Prakruthi Manjunatha,Vibha Chaithanya Rangappa,Abhishek Varati,C. K. Narayanappa
标识
DOI:10.1109/i4c57141.2022.10057685
摘要
Sleep plays a vital role in an individual's life, it enables proper cognitive and behavioral functions. An insufficient amount of sleep can lead to serious repercussions.
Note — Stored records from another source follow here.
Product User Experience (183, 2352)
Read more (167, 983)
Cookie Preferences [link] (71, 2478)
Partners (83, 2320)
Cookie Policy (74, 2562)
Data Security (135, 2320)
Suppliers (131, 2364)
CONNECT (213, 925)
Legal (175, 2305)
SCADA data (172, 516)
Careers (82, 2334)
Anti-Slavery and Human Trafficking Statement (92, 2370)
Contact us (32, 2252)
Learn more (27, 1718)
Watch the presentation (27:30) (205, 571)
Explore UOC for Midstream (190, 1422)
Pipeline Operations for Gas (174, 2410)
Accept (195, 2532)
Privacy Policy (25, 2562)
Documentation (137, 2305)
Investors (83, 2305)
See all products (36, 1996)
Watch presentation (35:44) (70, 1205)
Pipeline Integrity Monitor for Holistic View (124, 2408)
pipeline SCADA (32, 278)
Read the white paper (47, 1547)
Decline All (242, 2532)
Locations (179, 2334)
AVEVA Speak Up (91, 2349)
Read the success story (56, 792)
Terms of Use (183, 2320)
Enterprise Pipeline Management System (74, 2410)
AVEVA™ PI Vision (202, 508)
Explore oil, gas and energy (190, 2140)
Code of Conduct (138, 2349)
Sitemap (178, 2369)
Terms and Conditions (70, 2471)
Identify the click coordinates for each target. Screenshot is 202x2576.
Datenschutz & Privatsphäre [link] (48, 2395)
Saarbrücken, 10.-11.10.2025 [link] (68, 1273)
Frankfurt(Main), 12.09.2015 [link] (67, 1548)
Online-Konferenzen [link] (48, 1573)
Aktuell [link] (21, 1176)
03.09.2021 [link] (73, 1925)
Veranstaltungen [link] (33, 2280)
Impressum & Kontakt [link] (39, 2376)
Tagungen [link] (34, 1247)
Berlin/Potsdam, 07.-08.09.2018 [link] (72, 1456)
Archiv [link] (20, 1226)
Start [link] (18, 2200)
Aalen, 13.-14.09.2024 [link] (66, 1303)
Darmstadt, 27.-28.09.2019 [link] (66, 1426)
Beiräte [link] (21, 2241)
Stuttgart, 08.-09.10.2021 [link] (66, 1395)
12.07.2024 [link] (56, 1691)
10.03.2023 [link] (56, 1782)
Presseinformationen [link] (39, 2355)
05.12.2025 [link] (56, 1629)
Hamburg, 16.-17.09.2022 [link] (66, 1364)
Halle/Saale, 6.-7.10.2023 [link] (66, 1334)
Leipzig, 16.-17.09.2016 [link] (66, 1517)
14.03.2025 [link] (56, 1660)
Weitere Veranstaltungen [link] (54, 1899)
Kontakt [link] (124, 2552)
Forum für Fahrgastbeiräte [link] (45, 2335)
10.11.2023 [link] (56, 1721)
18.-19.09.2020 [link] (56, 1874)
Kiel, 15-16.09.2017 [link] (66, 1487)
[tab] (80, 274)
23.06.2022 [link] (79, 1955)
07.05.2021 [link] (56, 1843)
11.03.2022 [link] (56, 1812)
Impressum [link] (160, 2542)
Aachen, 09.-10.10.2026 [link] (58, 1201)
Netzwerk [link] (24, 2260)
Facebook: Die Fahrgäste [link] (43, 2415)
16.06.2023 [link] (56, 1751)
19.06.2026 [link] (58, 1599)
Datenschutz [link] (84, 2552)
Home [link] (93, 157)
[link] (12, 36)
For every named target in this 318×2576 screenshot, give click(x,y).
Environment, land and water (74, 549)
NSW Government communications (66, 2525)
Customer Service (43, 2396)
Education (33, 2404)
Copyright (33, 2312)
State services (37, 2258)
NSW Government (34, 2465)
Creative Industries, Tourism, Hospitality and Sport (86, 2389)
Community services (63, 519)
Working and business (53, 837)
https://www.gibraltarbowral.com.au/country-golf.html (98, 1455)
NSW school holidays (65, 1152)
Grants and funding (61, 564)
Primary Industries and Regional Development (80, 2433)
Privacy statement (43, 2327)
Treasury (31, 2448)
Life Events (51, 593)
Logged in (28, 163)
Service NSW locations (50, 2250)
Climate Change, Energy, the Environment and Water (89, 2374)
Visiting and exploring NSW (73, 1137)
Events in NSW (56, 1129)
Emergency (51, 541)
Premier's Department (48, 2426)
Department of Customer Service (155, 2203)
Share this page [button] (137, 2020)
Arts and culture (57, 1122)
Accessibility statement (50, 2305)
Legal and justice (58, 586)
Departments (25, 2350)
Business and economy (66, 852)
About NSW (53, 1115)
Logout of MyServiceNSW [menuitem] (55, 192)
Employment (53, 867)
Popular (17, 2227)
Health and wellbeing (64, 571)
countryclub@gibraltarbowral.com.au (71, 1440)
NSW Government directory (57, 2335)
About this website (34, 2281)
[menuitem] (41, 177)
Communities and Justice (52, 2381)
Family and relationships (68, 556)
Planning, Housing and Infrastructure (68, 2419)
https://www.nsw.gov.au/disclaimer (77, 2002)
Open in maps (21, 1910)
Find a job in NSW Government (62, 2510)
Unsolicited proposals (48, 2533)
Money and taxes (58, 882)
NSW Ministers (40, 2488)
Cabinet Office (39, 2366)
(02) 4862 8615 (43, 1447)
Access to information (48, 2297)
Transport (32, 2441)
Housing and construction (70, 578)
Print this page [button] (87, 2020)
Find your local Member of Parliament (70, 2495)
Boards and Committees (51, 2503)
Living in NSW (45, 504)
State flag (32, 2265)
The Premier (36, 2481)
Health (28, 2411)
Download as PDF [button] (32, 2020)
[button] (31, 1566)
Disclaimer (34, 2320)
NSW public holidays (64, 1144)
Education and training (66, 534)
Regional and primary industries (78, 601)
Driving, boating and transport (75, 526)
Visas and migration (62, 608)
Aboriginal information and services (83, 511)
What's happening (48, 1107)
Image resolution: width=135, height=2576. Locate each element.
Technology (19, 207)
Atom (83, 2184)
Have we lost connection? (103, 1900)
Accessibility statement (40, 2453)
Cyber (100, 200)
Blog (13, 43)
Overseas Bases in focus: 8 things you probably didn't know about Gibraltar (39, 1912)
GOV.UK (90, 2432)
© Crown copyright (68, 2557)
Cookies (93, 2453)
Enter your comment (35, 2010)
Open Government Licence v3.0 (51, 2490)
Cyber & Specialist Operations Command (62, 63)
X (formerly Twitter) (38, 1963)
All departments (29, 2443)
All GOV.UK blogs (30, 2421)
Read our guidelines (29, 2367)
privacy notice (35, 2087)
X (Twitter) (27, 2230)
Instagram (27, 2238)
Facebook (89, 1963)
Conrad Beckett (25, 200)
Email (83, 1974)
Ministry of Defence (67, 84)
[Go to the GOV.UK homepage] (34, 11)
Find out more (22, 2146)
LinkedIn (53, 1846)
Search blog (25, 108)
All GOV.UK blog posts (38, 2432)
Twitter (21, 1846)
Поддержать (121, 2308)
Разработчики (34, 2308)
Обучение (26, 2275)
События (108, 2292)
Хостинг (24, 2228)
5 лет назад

Sleep disorders adversely affect a person's lifestyle and poses added risk of disorders such as diabetes, high blood pressure, heart disease and stroke, mood disorders, weight gain and obesity. Manual sleep staging and analysis is burdensome and time consuming, hence automatic sleep staging is required. Sleep is classified into various stages (Awake, N1, N2, N3 and REM). The aim of this paper is to survey the progress and challenges in various existing Electroencephalogram (EEG) signal-based methods used for sleep staging in an attempt to find the research gaps and possibly introduce a reasonable solution. Thus, in this paper, a novel and efficient technique to identify sleep stages using Convolutional Neural Network(CNN), CNN + LSTM (Long Short Term Memory) methods applied to 30s epochs of single-channel Fpz-Cz channels. In this study, the PhysioNet sleep cassette study data is used in European Data Format (EDF) Database was used. The proposed methodology achieves accuracy:84.19%, MF1:76.76% respectively.